Pre Seal Considerations
Irrespective of the type of meat you’re vacuum packing, it’s important to consider their quality at the time of purchase. In other words, the fresher the meat or seafood, the longer it will stay in the freezer when vacuum packed. In that respect, fresh meat from your local butcher shop is your best case scenario. But, if that’s not an option for you, and you’re left to purchasing meat or seafood from the frozen food section of a supermarket, then ensure that you buy only those products with the latest package date.
Make it a point to thoroughly clean any meat, fish or seafood you get from the market, and dry it as fast as possible. Furthermore, if you’ll be using the meat or fish in portions, then cut them into smaller pieces so as to vacuum seal them in batches.

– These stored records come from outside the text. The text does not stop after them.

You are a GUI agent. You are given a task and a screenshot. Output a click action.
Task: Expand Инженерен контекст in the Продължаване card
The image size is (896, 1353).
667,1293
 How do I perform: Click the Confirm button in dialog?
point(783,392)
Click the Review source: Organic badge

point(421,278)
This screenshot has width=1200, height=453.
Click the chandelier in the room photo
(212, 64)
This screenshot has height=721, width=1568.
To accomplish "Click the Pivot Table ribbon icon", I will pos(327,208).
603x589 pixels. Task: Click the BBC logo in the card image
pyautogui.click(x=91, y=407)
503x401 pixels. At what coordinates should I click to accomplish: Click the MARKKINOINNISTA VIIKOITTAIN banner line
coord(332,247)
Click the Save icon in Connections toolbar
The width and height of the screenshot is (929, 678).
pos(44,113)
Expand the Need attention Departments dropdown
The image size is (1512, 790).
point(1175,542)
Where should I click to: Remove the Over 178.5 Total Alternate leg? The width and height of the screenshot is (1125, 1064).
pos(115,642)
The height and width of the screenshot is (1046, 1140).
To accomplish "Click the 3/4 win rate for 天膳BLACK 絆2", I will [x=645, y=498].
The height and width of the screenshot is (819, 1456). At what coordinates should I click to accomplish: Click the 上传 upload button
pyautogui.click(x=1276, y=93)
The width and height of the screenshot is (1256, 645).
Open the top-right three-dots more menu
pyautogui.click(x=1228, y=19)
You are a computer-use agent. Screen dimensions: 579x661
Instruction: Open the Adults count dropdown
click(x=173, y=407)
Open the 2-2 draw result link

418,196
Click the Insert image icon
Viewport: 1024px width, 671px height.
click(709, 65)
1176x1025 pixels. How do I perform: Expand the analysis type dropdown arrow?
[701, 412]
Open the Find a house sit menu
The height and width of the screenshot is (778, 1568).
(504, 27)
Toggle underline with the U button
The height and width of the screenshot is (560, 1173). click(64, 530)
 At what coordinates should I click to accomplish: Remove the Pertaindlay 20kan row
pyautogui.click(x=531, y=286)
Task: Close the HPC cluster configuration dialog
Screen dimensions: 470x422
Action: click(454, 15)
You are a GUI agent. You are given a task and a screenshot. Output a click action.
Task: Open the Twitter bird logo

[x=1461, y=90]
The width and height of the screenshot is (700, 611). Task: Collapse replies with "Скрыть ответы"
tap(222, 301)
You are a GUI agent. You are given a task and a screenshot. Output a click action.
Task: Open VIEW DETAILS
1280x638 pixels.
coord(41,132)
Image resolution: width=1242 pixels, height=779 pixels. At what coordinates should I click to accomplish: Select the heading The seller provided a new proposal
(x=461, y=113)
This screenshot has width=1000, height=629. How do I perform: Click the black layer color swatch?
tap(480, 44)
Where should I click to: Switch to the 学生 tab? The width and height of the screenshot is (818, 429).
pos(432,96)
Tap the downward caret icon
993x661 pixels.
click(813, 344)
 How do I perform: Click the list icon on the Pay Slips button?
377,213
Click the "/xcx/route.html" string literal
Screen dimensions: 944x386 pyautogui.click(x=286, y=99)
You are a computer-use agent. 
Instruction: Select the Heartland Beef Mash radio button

For meat or fish intended for long-term storage should be pre-frozen before it can be vacuum sealed. However, uneven freezing can lead to a purge of juices and therefore make the meat or seafood lose its identity and flavor. Instead, opt for short-term freezing by packing the constituents in a freezer bag or flash freezing by spreading small pieces of meat evenly on a large wax paper, covering them with ice and freezing the same for a day or two.
Tips To Follow During Vacuum Packaging Meats
If it’s small pieces of boneless meat, fillet or shrimps, then place them flat in a relatively larger sized vacuum-able bag. Here, it would be a good idea to drop a sachet of oxygen absorber into the bag and if possible, place a quarter-folded kitchen tissue paper over the topmost piece.
The latter will absorb any juice that might be drawn towards the mouth of the bag during the vacuum sealing process, whereas the former will ensure any oxygen that remains behind or diffuses into the bag during the course of storage is duly absorbed. The same goes for medium sized pieces of meat or smaller fish. In addition, if the pieces have sharp bones jutting out, then these have to covered appropriately.
Whole chicken or turkey can trap air within the chest cavity, which can prove detrimental to your food preservation endeavor. So, if you have a powerful vac-sealer machine, then make use of its extended vacuum function to suck out the trapped air. Otherwise, pre-freeze your whole chicken and vacuum seal the same in a proper meat compatible vac-bag. Don’t forget to the add the oxygen absorber sachet into the bag.
Finally, mark all bags with the seal date and make it a point to use the oldest batches first. Theoretically, vacuum sealed meats and fish products are supposed to stay uncontaminated for several months, but for all practical purposes, make it a point to reuse your packages within 4-6 weeks of packaging.
Post Packaging Concerns
You can tell if the vacuum packaged meat has been contaminated by noticing it’s color which should be dark purple. If there is a color difference, then don’t take any chances and use the product but not before discerning if it’s safe for cooking.
Bacterial action can still take place in an oxygen-depleted atmosphere. So, it’s natural for certain vacuum sealed meat to give out a strong odor after being opened. However, this should subside within 20-30 minutes of the meat being exposed to outside air, but if this is not the case, then don’t take any chances and throw it right away.